I would like to add:
* If you perform a pointwise test, the value of "r" at which you conduct
the test much be chosen a priori --- before collecting, or at least
before "looking at" the data. Otherwise the associated p-value is
meaningless. It is *very* unlikely that you had an a priori value of r
in mind!
* A test based on the global envelope will not have very much power.

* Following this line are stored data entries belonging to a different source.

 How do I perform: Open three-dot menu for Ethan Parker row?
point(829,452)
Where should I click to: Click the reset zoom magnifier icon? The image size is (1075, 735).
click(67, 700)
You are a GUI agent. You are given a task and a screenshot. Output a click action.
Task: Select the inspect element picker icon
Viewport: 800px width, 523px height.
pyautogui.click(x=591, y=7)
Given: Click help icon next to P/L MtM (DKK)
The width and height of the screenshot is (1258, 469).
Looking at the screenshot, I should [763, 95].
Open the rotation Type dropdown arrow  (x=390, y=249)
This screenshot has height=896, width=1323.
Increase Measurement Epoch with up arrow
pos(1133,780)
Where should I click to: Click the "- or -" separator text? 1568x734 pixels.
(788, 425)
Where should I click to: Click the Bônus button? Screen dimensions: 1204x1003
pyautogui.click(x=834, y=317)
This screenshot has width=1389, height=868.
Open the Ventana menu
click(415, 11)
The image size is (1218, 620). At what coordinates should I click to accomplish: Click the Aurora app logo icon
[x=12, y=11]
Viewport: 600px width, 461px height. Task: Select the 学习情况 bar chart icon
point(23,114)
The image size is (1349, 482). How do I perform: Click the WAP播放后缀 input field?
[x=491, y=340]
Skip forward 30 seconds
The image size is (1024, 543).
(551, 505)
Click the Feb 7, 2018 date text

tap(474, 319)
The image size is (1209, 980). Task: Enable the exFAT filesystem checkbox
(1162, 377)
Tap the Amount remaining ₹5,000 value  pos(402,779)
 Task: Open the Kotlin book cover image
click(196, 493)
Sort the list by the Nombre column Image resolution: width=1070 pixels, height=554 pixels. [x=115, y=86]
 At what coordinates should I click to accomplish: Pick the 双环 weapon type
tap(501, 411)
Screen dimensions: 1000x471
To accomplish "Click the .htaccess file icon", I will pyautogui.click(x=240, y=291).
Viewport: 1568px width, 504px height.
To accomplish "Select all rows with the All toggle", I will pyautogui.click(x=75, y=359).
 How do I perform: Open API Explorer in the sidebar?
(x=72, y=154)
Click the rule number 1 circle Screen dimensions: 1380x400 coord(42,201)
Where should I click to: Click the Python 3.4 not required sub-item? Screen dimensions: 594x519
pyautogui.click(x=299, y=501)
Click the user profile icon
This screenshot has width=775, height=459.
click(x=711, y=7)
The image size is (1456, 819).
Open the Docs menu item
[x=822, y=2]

* My guess is that the dclf.test() route is your best bet.
cheers,
Rolf Turner
On 14/01/14 05:09, Marcelino de la Cruz wrote:
Yes, it is possible and very easy. How do you extract your p-value
depends on wether you are making a pointwise or a global test. See the
help page of envelope(). You can also try a maximum absolute deviation
test with dclf.test().
Cheers,
Marcelino
El 13/01/2014 16:52, Francesco Carrer escribió:
Hi,
I have a distribution of artifact within an archaeological surface
(dataset: ID, DIMENSION, X, Y), and I need to verify which is the
degree of
aggregation of these artifacts at different scales. I applied the L
Function (Lest in spatstat), and plotted the resulting observed values of
L(r) against the highest and lowest simulated values of L(r). Is it
possible to extract a p-value that assess that the aggregation of my data
is significantly higher (or lower) than the simulate values?